Esperança de vida à nascença diminuiu em todas as regiões do Continente - 2019-2021

A esperança de vida à nascença em Portugal, em 2019-2021, foi estimada em 80,72 anos, sendo de 77,67 anos para os homens e de 83,37 anos para as mulheres, correspondendo, relativamente a 2018-2020, a uma diminuição de cerca de 4,8 meses para os homens e de 3,6 meses para as mulheres.

No triénio 2019-2021, em resultado do aumento do número de óbitos no contexto da pandemia da doença COVID-19, registaram-se, também, reduções na esperança de vida para a maioria das regiões NUTS II e III. O impacto da pandemia COVID-19 nas regiões foi, todavia, diferenciado.

Por NUTS II, registaram-se reduções na esperança de vida à nascença em todas as regiões, com exceção das Regiões Autónomas dos Açores e da Madeira. A maior redução observou-se no Alentejo (cerca de 7 meses).

Por NUTS III, registaram-se reduções em todas as regiões do Continente, a maior na Lezíria do Tejo (-7,44 meses) e a menor no Alto Tâmega (cerca de 1 mês).

A esperança de vida aos 65 anos em Portugal, no período 2019-2021, foi estimada em 19,35 anos. Aos 65 anos, os homens podiam esperar viver 17,38 anos e as mulheres 20,80 anos, o que correspondeu a uma redução de, respetivamente, 4,6 e 3,7 meses relativamente a 2018-2020.

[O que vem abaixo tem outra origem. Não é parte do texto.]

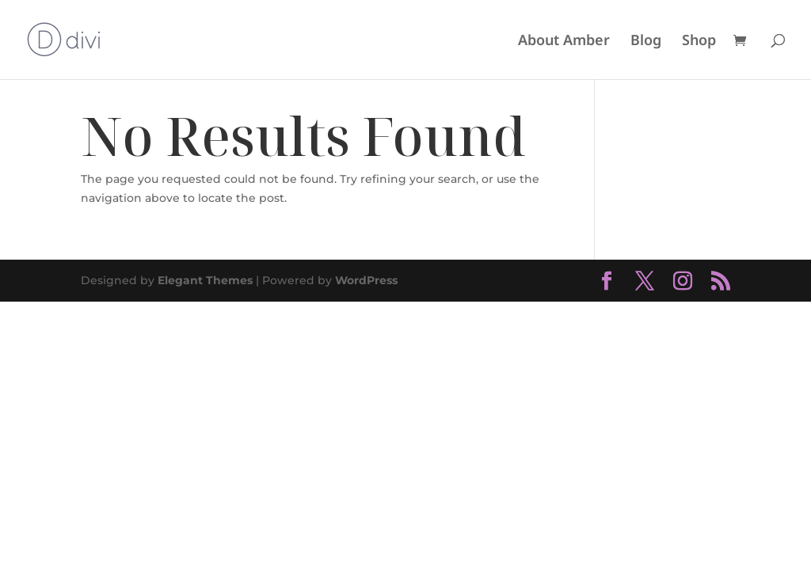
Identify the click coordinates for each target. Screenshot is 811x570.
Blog (645, 41)
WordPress (366, 280)
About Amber (564, 41)
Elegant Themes (205, 280)
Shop (699, 41)
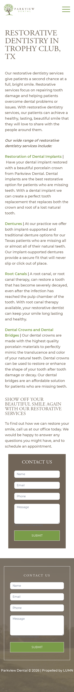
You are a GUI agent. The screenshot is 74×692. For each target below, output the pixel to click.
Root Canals (16, 274)
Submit (37, 535)
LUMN (68, 670)
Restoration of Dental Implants (33, 156)
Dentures (13, 224)
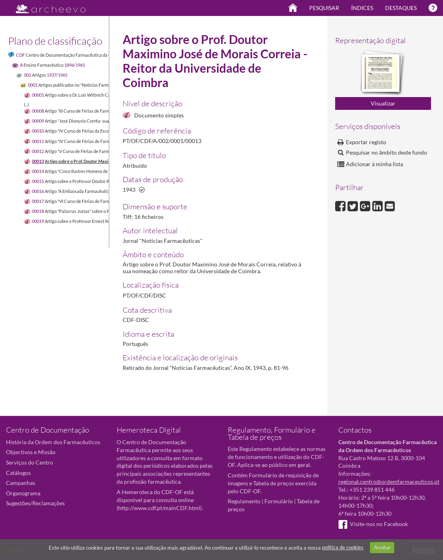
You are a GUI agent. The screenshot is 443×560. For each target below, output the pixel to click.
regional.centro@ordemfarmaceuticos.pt (388, 481)
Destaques (401, 7)
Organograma (23, 493)
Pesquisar (324, 7)
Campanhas (20, 482)
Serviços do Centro (29, 462)
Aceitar (382, 547)
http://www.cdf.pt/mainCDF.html (159, 507)
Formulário (278, 501)
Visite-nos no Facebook (373, 523)
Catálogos (18, 472)
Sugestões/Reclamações (35, 503)
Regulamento (244, 501)
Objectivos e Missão (31, 452)
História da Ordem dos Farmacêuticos (53, 442)
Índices (362, 7)
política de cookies (343, 547)
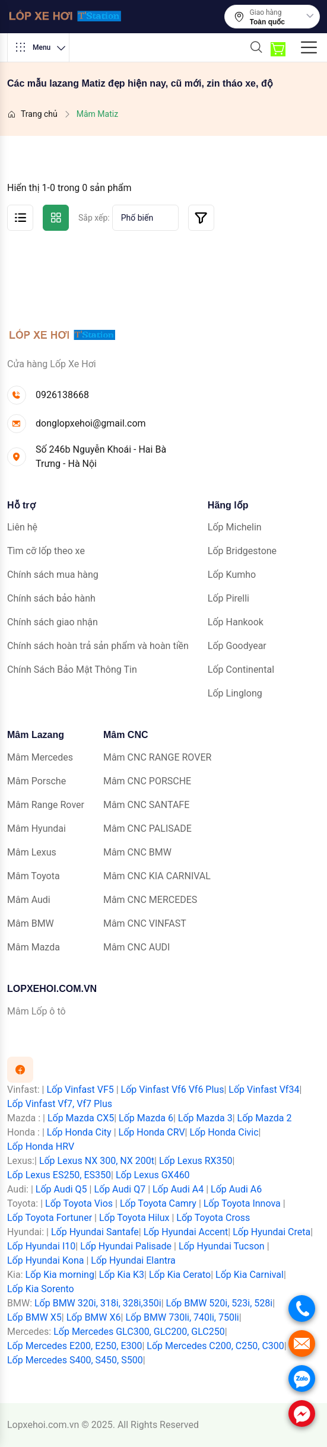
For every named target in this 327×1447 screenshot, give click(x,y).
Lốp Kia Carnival (249, 1274)
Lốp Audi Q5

Por NUTS II, no triénio 2019-2021, registaram-se reduções na esperança de vida aos 65 anos em todas as regiões, com exceção da Região Autónoma da Madeira, em que aumentou ligeiramente. A maior redução observou-se no Alentejo (cerca de 7 meses).

Por NUTS III, registaram-se reduções na esperança de vida aos 65 anos em todas as regiões, com exceção da Região Autónoma da Madeira, onde se registaram ligeiros ganhos na esperança de vida, de cerca de meio mês. A maior redução observou-se no Alto Alentejo (-1,12 anos).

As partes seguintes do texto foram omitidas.